Deffez J P, Artaud C, Franchi-Deffez I, Pillion G
Rev Stomatol Chir Maxillofac. 1982;83(6):360-6.
Children with terminal renal failure require iterative dialysis while awaiting kidney graft, and these have to be repeated over a period of years until a suitable graft presenting histocompatibility with the receiver is found. This has a considerable growth retardation effect (-3 to -6 SD, according to the age at onset of terminal failure). Two features appear to be paradoxical in these children. 1) In spite of a high carbohydrate diet and generally poor oral hygiene, they present a low prevalence of caries, probably related to modified salivary components.

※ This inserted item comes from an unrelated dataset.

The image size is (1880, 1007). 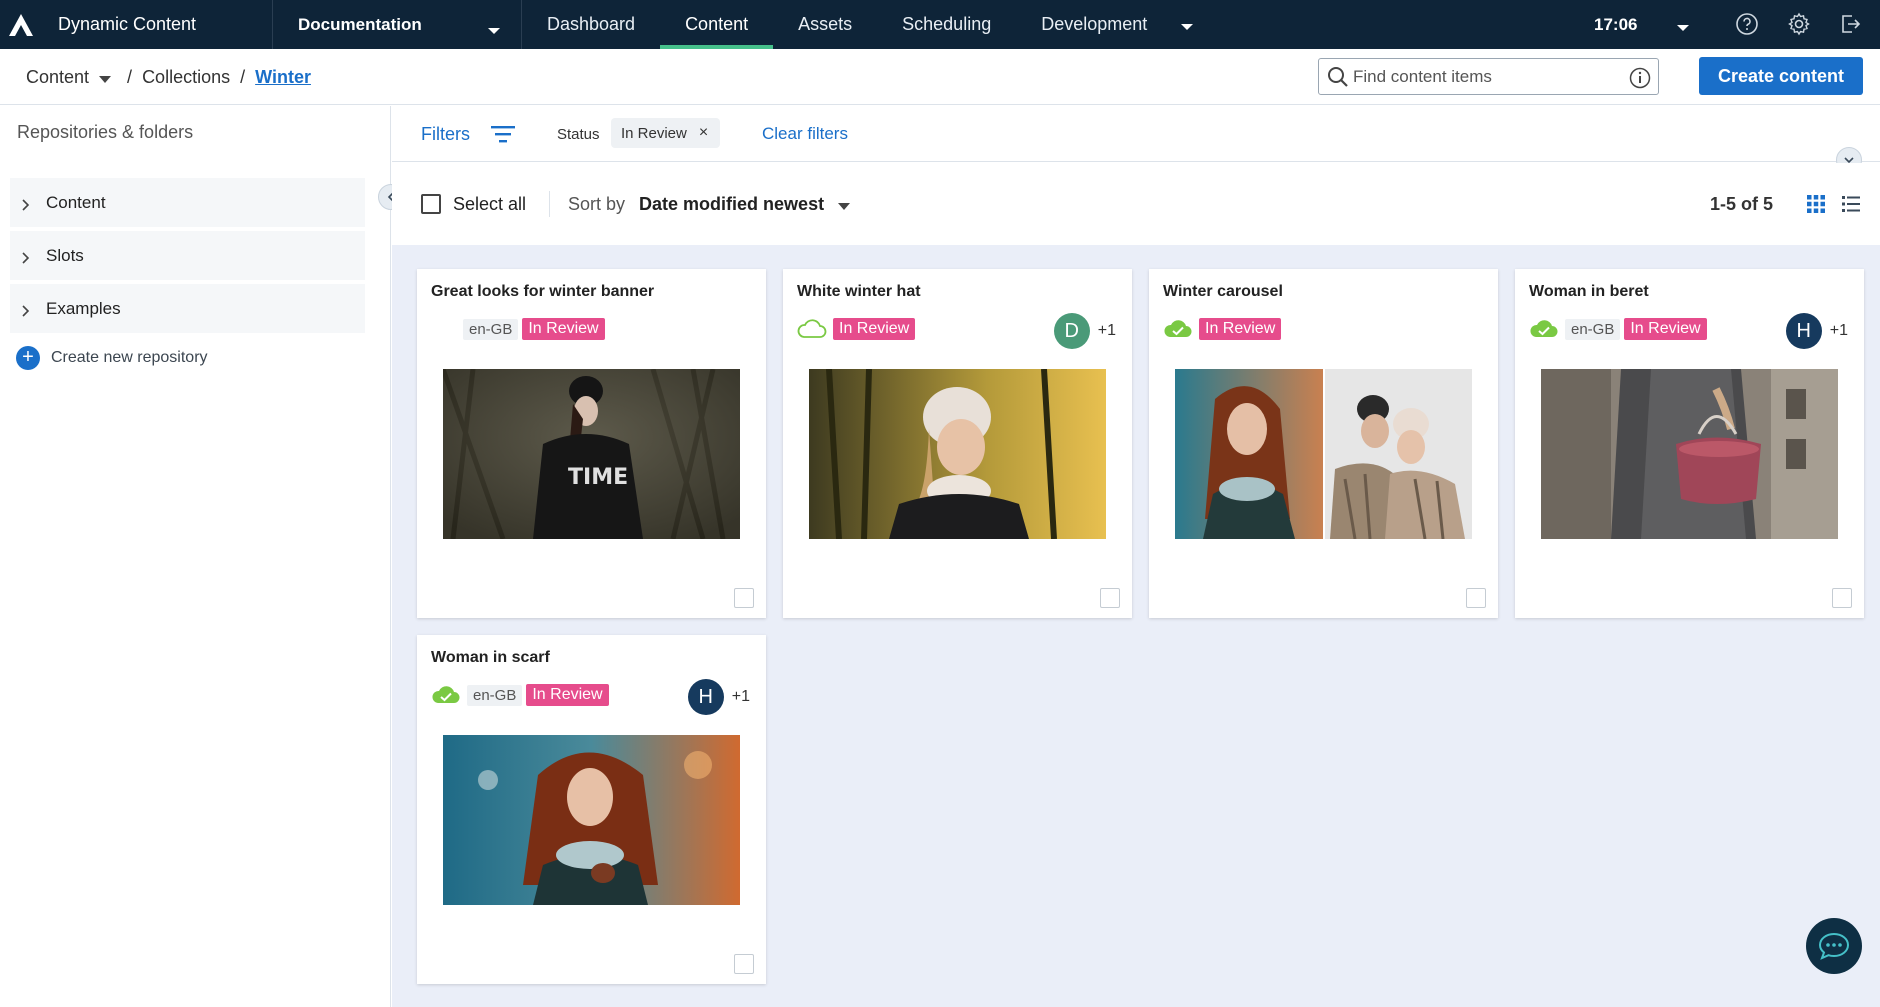 I want to click on sidebar-item-slots: Slots, so click(x=188, y=256).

The only objective finding is an increase in salivary urea levels. 2) In spite of harmonious hypotrophy, no particular encumbrance of the dental arch is observed. Alveolar growth, contemporary with dental eruption, is sufficient to compensate possible hypotrophy of maxillary bone bases.
终末期肾衰竭患儿在等待肾移植期间需要反复进行透析,且这些透析必须在数年时间内反复进行,直到找到与受体具有组织相容性的合适移植物。这具有相当大的生长迟缓效应(根据终末期肾衰竭发病时的年龄,为-3至-6标准差)。这些儿童有两个看似矛盾的特征。1)尽管碳水化合物饮食量高且口腔卫生普遍较差,但他们的龋齿患病率较低,这可能与唾液成分改变有关。唯一的客观发现是唾液尿素水平升高。2)尽管存在协调性发育不良,但未观察到牙弓有特别的压迫情况。与牙齿萌出同时发生的牙槽生长足以补偿上颌骨基部可能出现的发育不良。